In the records below, find the line that contains "The height and width of the screenshot is (482, 465)." and the line that contains "Open 订单 in the", then retype exactly those two lines and every line between them.
━━━━
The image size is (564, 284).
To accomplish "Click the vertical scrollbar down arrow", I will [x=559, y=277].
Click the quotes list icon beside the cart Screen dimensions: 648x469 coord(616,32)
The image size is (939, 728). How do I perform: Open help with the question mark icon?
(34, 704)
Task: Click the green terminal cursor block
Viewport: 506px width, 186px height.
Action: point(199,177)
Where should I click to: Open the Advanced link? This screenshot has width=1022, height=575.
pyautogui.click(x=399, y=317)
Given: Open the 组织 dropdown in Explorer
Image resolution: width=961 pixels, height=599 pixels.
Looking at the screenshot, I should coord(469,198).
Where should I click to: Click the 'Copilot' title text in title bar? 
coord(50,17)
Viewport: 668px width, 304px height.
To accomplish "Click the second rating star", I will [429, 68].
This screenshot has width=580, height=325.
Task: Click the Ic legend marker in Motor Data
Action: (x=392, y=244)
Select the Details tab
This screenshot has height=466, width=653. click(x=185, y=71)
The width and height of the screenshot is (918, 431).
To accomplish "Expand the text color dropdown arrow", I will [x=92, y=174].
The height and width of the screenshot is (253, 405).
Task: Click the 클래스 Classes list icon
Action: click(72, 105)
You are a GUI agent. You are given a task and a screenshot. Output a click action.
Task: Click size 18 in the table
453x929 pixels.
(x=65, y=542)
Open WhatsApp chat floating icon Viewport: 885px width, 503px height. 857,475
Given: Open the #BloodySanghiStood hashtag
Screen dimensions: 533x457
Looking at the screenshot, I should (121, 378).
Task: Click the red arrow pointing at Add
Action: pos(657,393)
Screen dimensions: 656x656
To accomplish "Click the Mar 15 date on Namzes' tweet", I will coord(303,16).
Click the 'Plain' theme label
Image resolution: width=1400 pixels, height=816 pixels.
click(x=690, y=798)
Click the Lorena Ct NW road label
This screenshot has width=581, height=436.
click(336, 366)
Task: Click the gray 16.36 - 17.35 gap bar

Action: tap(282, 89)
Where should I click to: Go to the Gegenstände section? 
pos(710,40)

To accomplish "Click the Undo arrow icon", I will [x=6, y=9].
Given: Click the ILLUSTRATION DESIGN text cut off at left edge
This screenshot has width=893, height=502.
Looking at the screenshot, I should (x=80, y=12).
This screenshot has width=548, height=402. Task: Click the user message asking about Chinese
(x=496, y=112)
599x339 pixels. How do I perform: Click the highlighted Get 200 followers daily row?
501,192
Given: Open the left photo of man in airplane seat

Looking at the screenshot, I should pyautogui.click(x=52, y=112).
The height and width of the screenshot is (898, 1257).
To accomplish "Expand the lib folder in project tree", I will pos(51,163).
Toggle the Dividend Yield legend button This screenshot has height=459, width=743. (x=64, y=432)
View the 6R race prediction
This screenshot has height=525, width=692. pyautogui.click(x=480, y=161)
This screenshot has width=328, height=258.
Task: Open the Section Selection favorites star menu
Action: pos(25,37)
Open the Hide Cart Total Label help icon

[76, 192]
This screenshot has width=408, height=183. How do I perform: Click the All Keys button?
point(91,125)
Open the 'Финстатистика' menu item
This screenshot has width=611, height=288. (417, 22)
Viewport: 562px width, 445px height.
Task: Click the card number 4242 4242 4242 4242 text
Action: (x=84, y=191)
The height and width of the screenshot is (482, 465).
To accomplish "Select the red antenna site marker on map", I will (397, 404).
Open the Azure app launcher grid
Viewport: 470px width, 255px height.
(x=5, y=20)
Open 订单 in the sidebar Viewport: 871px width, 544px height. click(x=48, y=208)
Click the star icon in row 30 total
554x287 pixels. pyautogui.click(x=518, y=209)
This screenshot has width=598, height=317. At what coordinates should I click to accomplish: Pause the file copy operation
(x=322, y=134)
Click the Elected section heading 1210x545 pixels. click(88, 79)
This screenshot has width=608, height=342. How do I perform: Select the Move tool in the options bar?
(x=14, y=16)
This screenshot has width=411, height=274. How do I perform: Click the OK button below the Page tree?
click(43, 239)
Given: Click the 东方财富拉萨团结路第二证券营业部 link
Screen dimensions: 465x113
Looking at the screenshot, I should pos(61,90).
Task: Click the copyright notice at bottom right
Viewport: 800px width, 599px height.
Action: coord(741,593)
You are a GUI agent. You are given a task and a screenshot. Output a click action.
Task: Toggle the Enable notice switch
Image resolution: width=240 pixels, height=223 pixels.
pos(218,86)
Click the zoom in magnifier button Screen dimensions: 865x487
━━━━
FINAL ANSWER -
The height and width of the screenshot is (482, 465).
To accomplish "Select the red antenna site marker on map", I will (397, 404).
Open the Azure app launcher grid
Viewport: 470px width, 255px height.
(x=5, y=20)
Open 订单 in the sidebar Viewport: 871px width, 544px height. click(x=48, y=208)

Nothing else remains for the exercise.